Cemaat derken şunu kast ediyorum; cemaat illa geçmişten gelen dini tarikatın izinde yürüyen kapalı toplum değildir. Dindar olabilir ya da komünist Pravdalarında büyümüş bir takım cemaatlerde olabilir. Dünyadaki gerçekliği tek bir abi, lider, baba olarak adlandırmış bir takım liderlerden öğrenmiş insanlarda olabilir ama bunların hepsinin mantığı çok benzer. Cennet-cehennem, bu dünyada şunu kuracağız gibi çok dini bir üslupla düşünen o kadar çok insan, grup var ki… Örneğin, Hak-İŞ toplantısında bir kadın çıkıyor, çocuklarının olduğunu da söylüyor ama “Allah ömrüm varsa onu benden alsın Erdoğan’a versin” diyor. Erdoğan baya baya dini bir sembol haline geliyor. İlah haline dönüşüyor. İnsanlar buna inanabiliyorlar. Bu inanma hali  cemaattir. Burada tarikat yok, dinsel bir örgüt yok ama bu Erdoğan’ın kişiliği, karizması ya da güç kazandıkça daha da artan karizması,  Sovyetler’de “Halkın babası, kurtuluşumuz onunla” denilen Stalin’in durumundan farksız. Stalin dindar mıydı? Alakası yok. Ama bir cemaatti Stalincilik. Hepimiz; solcusu, sağcısı, Kemalisti vesaire birer cemaat zaten. Türkiye zaten bir travma üzerine oluşmuş cemaatçi bir toplum. Türevlerini üretiyor ne yazık ki. Bir cemaatin türevi, türevinin türevi şeklinde sürekli üreyebiliyor.  

Bir yandan da Türkiye’nin işsizlik gerçeği var. Ecevit döneminde kasa atılıyordu, bugün kendisini yakan insanlar görüyoruz. Bu durum toplumu nasıl etkiliyor ve bu süreçten Türkiye toplumu nasıl çıkar? 

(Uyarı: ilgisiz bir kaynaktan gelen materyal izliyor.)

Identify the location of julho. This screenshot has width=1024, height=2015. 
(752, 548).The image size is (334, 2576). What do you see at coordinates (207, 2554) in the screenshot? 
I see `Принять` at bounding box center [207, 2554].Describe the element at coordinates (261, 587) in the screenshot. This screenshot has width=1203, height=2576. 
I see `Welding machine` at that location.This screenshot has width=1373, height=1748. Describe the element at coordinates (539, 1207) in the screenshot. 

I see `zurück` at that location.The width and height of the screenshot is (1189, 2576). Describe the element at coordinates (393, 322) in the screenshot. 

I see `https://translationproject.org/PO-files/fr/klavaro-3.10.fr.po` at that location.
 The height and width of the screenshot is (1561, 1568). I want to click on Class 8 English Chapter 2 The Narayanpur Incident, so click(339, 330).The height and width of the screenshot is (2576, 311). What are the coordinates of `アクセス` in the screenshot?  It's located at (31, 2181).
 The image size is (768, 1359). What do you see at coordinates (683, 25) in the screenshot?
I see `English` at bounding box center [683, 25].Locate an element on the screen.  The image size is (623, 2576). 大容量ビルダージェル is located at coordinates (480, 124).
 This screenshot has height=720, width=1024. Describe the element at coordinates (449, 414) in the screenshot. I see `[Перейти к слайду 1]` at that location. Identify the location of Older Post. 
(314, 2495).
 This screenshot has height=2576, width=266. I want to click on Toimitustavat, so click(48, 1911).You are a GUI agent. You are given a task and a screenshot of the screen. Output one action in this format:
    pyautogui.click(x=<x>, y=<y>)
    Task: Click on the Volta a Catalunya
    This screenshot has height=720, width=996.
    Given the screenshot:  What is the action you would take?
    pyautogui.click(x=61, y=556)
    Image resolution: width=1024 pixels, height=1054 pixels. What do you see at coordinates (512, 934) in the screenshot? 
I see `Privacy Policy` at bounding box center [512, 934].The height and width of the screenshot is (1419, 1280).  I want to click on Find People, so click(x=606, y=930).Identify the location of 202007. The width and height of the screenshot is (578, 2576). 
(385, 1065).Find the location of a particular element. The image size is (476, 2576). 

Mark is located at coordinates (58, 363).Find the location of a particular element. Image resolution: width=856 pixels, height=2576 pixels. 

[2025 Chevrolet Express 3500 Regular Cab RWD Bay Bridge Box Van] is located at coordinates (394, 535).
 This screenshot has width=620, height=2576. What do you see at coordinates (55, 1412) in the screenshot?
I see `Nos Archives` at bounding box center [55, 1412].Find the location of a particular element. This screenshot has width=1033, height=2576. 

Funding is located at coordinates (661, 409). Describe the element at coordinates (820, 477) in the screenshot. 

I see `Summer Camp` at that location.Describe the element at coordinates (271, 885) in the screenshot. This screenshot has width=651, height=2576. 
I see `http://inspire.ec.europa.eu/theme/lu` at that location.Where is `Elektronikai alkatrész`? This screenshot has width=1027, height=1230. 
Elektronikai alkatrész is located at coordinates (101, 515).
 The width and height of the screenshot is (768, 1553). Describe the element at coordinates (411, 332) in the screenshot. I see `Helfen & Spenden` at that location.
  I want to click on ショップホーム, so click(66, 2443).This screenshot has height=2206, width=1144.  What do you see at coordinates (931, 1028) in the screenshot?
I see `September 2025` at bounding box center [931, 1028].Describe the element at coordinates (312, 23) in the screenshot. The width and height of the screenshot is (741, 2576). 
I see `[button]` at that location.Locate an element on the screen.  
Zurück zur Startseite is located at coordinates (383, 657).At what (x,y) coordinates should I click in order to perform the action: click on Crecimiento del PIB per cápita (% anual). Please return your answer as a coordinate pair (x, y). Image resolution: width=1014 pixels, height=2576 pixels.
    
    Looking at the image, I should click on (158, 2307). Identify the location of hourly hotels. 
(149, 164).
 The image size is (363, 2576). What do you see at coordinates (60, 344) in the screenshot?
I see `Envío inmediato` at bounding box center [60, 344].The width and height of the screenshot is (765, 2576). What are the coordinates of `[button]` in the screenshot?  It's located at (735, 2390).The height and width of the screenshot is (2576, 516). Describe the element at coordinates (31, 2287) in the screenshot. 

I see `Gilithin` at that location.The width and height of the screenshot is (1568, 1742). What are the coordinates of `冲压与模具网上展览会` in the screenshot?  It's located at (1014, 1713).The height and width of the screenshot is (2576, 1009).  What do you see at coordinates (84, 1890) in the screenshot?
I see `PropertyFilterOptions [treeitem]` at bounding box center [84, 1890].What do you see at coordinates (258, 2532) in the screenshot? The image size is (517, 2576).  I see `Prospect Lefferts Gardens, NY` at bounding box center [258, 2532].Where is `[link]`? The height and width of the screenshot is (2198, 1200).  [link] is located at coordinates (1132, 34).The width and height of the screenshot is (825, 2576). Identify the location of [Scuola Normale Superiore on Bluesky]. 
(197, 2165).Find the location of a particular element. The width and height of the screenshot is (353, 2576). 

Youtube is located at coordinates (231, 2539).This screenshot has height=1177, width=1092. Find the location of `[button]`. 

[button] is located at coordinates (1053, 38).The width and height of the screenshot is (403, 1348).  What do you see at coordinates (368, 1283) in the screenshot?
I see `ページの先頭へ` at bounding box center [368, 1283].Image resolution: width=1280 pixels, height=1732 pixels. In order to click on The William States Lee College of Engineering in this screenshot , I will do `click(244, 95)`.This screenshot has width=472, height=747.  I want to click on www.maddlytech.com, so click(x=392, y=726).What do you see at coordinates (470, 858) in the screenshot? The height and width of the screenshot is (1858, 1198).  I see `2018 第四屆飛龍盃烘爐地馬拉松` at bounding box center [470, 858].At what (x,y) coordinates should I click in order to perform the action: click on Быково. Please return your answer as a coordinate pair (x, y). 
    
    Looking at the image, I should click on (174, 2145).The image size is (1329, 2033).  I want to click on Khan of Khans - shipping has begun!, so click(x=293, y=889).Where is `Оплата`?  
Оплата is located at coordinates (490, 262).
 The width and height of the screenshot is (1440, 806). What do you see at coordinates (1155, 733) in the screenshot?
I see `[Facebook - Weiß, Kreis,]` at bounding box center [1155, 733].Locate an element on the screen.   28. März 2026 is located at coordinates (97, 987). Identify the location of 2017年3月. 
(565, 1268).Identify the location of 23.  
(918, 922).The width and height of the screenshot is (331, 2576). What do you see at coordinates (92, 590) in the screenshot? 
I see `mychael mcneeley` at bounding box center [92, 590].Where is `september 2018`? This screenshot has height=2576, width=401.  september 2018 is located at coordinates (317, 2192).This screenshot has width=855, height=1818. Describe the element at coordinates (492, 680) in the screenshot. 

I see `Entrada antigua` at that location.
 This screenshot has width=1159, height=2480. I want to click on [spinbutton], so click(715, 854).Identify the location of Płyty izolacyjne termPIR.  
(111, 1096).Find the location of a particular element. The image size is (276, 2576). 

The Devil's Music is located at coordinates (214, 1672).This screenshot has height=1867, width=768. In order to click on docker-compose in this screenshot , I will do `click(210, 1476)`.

Herkesin aklına gelmiştir, Tunus’ta genç bir adam kendisini yaktı ve ardından bir şey gerçekleşti. Burada böyle bir şey olmadı. Ateş düştüğü yeri yaktı. İnsanlar korku içinde baktı bu duruma. AK Parti Ağrı İlçe Örgütü’nden bir kadın “ucuz siyasi manevra” dedi. Bu hakikaten Türkiye’deki ortalama, en azından totaliterizmin ele geçirebildiği sosyal kesimler arasında korkunç bir düzey düşüklüğü görüyoruz. Entelektüel anlamda demiyorum, duygusal olarak. Duygusal dibe çöküş. Bu insansızlaştırmadır. Dünyada şu anda popülist, sağcı liderlerin üzerinde yükseldikleri bir ruh hali var. Bunlar için başka insanlar, insan değiller. İnsan olmadıkları için her türlü ezilebilirler. Bu tam totaliter durumdur. Bu totaliter kafalar içinde birisinin kendisini yakıyor olması, bunu yapan zaten insan olarak kabul edilmediği için zerre kadar insani bir titreşime yol açmıyor. İşin daha kötü tarafı böyle düşünmeyen insanların sessiz kalıyor olması. Bu dehşet bir travmaya tekabül ediyor. Çünkü bir şey dedikleri anda başlarına bir şey gelmesinden korkuyorlar. Bugüne kadar Türkiye tarihinde darbelerden daha pek çok şeye kadar yaşananlardan öyle büyük bir travmaya sahipler. Hiçbir darbeyle doğru dürüst yüzleşmediğimiz için bu aşılamıyor. İnsani tepkilerin gelmemesi bu toplumun ciddi bir travmatik geçmişi olmasından ve bu travmatik geçmişin sürekli olarak güncelleniyor olmasından kaynaklanıyor. 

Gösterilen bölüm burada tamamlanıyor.